PROVIDED RECORDS:
[Start]
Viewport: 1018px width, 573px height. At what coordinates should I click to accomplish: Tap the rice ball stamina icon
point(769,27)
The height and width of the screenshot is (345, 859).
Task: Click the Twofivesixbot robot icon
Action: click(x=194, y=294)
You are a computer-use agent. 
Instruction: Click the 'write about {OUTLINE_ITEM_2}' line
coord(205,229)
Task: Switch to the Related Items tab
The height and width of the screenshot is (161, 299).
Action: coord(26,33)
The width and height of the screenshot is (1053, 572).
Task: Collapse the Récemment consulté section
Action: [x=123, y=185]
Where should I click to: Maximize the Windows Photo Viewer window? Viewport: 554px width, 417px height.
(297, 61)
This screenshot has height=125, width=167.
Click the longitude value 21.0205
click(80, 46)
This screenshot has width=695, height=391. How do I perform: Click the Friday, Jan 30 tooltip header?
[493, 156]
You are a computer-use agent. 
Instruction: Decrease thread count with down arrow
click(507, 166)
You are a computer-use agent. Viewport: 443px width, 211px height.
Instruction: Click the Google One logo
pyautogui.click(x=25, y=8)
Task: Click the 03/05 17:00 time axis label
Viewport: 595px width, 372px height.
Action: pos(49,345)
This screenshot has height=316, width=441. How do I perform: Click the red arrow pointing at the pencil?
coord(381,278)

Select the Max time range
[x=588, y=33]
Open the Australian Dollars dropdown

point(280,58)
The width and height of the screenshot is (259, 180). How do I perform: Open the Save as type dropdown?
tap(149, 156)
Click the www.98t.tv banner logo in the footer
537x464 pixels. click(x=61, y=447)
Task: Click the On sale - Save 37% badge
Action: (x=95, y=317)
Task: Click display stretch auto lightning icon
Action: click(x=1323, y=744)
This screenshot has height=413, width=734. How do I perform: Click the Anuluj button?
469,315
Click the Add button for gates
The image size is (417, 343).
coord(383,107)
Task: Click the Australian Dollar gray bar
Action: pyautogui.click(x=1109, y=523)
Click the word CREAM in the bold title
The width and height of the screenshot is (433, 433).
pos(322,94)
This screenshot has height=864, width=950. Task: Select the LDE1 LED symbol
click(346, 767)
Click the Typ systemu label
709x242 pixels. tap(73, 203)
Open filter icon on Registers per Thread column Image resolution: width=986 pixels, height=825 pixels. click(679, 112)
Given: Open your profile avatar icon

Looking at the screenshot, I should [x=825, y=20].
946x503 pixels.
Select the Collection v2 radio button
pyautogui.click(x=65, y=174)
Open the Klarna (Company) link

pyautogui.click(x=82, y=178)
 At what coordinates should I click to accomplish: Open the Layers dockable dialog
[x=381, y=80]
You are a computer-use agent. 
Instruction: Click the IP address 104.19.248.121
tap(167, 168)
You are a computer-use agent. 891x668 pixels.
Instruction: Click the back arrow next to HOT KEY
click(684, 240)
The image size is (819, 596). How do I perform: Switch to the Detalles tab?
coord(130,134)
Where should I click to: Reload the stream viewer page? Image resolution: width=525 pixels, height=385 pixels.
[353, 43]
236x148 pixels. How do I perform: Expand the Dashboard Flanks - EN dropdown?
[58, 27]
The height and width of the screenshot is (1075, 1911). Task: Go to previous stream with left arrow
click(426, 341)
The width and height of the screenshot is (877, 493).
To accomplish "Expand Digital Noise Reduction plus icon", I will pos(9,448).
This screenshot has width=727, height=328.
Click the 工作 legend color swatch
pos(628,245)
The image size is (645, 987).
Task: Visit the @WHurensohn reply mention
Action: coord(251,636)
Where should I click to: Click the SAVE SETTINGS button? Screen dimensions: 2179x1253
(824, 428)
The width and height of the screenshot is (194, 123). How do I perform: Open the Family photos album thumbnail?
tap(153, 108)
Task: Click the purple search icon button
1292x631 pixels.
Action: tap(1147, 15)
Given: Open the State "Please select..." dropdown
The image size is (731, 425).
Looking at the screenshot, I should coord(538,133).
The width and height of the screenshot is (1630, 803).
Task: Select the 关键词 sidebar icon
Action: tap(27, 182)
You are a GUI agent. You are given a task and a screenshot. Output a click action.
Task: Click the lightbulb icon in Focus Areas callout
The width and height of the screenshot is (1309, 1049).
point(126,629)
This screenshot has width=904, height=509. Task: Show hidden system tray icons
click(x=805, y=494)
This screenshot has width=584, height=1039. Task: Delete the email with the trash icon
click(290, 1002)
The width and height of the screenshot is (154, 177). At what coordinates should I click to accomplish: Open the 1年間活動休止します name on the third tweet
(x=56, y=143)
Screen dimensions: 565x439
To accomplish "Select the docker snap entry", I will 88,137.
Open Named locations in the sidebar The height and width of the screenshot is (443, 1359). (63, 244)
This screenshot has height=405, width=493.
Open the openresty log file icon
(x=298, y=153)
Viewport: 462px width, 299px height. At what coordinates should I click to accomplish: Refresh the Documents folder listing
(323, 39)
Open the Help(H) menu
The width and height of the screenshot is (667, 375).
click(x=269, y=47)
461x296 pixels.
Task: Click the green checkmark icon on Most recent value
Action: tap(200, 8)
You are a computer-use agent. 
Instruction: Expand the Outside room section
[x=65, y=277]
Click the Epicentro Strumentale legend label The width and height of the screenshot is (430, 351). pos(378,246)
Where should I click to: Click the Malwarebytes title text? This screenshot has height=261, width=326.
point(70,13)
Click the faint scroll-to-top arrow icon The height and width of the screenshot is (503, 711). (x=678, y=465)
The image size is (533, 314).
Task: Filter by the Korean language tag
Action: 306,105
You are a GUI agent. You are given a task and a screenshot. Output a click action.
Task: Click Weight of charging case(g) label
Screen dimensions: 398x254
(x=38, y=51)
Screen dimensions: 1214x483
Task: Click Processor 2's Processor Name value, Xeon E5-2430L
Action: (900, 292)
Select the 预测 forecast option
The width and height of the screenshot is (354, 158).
[End]
WHAT YOU NEED TO DO:
Please reproduce the listing above line for line, with no changes.

FINAL ANSWER:
Viewport: 1018px width, 573px height. At what coordinates should I click to accomplish: Tap the rice ball stamina icon
point(769,27)
The height and width of the screenshot is (345, 859).
Task: Click the Twofivesixbot robot icon
Action: click(x=194, y=294)
You are a computer-use agent. 
Instruction: Click the 'write about {OUTLINE_ITEM_2}' line
coord(205,229)
Task: Switch to the Related Items tab
The height and width of the screenshot is (161, 299).
Action: coord(26,33)
The width and height of the screenshot is (1053, 572).
Task: Collapse the Récemment consulté section
Action: [x=123, y=185]
Where should I click to: Maximize the Windows Photo Viewer window? Viewport: 554px width, 417px height.
(297, 61)
This screenshot has height=125, width=167.
Click the longitude value 21.0205
click(80, 46)
This screenshot has width=695, height=391. How do I perform: Click the Friday, Jan 30 tooltip header?
[493, 156]
You are a computer-use agent. 
Instruction: Decrease thread count with down arrow
click(507, 166)
You are a computer-use agent. Viewport: 443px width, 211px height.
Instruction: Click the Google One logo
pyautogui.click(x=25, y=8)
Task: Click the 03/05 17:00 time axis label
Viewport: 595px width, 372px height.
Action: pos(49,345)
This screenshot has height=316, width=441. How do I perform: Click the red arrow pointing at the pencil?
coord(381,278)

Select the Max time range
[x=588, y=33]
Open the Australian Dollars dropdown

point(280,58)
The width and height of the screenshot is (259, 180). How do I perform: Open the Save as type dropdown?
tap(149, 156)
Click the www.98t.tv banner logo in the footer
537x464 pixels. click(x=61, y=447)
Task: Click the On sale - Save 37% badge
Action: (x=95, y=317)
Task: Click display stretch auto lightning icon
Action: click(x=1323, y=744)
This screenshot has height=413, width=734. How do I perform: Click the Anuluj button?
469,315
Click the Add button for gates
The image size is (417, 343).
coord(383,107)
Task: Click the Australian Dollar gray bar
Action: pyautogui.click(x=1109, y=523)
Click the word CREAM in the bold title
The width and height of the screenshot is (433, 433).
pos(322,94)
This screenshot has height=864, width=950. Task: Select the LDE1 LED symbol
click(346, 767)
Click the Typ systemu label
709x242 pixels. tap(73, 203)
Open filter icon on Registers per Thread column Image resolution: width=986 pixels, height=825 pixels. click(679, 112)
Given: Open your profile avatar icon

Looking at the screenshot, I should [x=825, y=20].
946x503 pixels.
Select the Collection v2 radio button
pyautogui.click(x=65, y=174)
Open the Klarna (Company) link

pyautogui.click(x=82, y=178)
 At what coordinates should I click to accomplish: Open the Layers dockable dialog
[x=381, y=80]
You are a computer-use agent. 
Instruction: Click the IP address 104.19.248.121
tap(167, 168)
You are a computer-use agent. 891x668 pixels.
Instruction: Click the back arrow next to HOT KEY
click(684, 240)
The image size is (819, 596). How do I perform: Switch to the Detalles tab?
coord(130,134)
Where should I click to: Reload the stream viewer page? Image resolution: width=525 pixels, height=385 pixels.
[353, 43]
236x148 pixels. How do I perform: Expand the Dashboard Flanks - EN dropdown?
[58, 27]
The height and width of the screenshot is (1075, 1911). Task: Go to previous stream with left arrow
click(426, 341)
The width and height of the screenshot is (877, 493).
To accomplish "Expand Digital Noise Reduction plus icon", I will pos(9,448).
This screenshot has width=727, height=328.
Click the 工作 legend color swatch
pos(628,245)
The image size is (645, 987).
Task: Visit the @WHurensohn reply mention
Action: coord(251,636)
Where should I click to: Click the SAVE SETTINGS button? Screen dimensions: 2179x1253
(824, 428)
The width and height of the screenshot is (194, 123). How do I perform: Open the Family photos album thumbnail?
tap(153, 108)
Task: Click the purple search icon button
1292x631 pixels.
Action: tap(1147, 15)
Given: Open the State "Please select..." dropdown
The image size is (731, 425).
Looking at the screenshot, I should coord(538,133).
The width and height of the screenshot is (1630, 803).
Task: Select the 关键词 sidebar icon
Action: tap(27, 182)
You are a GUI agent. You are given a task and a screenshot. Output a click action.
Task: Click the lightbulb icon in Focus Areas callout
The width and height of the screenshot is (1309, 1049).
point(126,629)
This screenshot has width=904, height=509. Task: Show hidden system tray icons
click(x=805, y=494)
This screenshot has width=584, height=1039. Task: Delete the email with the trash icon
click(290, 1002)
The width and height of the screenshot is (154, 177). At what coordinates should I click to accomplish: Open the 1年間活動休止します name on the third tweet
(x=56, y=143)
Screen dimensions: 565x439
To accomplish "Select the docker snap entry", I will 88,137.
Open Named locations in the sidebar The height and width of the screenshot is (443, 1359). (63, 244)
This screenshot has height=405, width=493.
Open the openresty log file icon
(x=298, y=153)
Viewport: 462px width, 299px height. At what coordinates should I click to accomplish: Refresh the Documents folder listing
(323, 39)
Open the Help(H) menu
The width and height of the screenshot is (667, 375).
click(x=269, y=47)
461x296 pixels.
Task: Click the green checkmark icon on Most recent value
Action: tap(200, 8)
You are a computer-use agent. 
Instruction: Expand the Outside room section
[x=65, y=277]
Click the Epicentro Strumentale legend label The width and height of the screenshot is (430, 351). pos(378,246)
Where should I click to: Click the Malwarebytes title text? This screenshot has height=261, width=326.
point(70,13)
Click the faint scroll-to-top arrow icon The height and width of the screenshot is (503, 711). (x=678, y=465)
The image size is (533, 314).
Task: Filter by the Korean language tag
Action: 306,105
You are a GUI agent. You are given a task and a screenshot. Output a click action.
Task: Click Weight of charging case(g) label
Screen dimensions: 398x254
(x=38, y=51)
Screen dimensions: 1214x483
Task: Click Processor 2's Processor Name value, Xeon E5-2430L
Action: (900, 292)
Select the 预测 forecast option
The width and height of the screenshot is (354, 158).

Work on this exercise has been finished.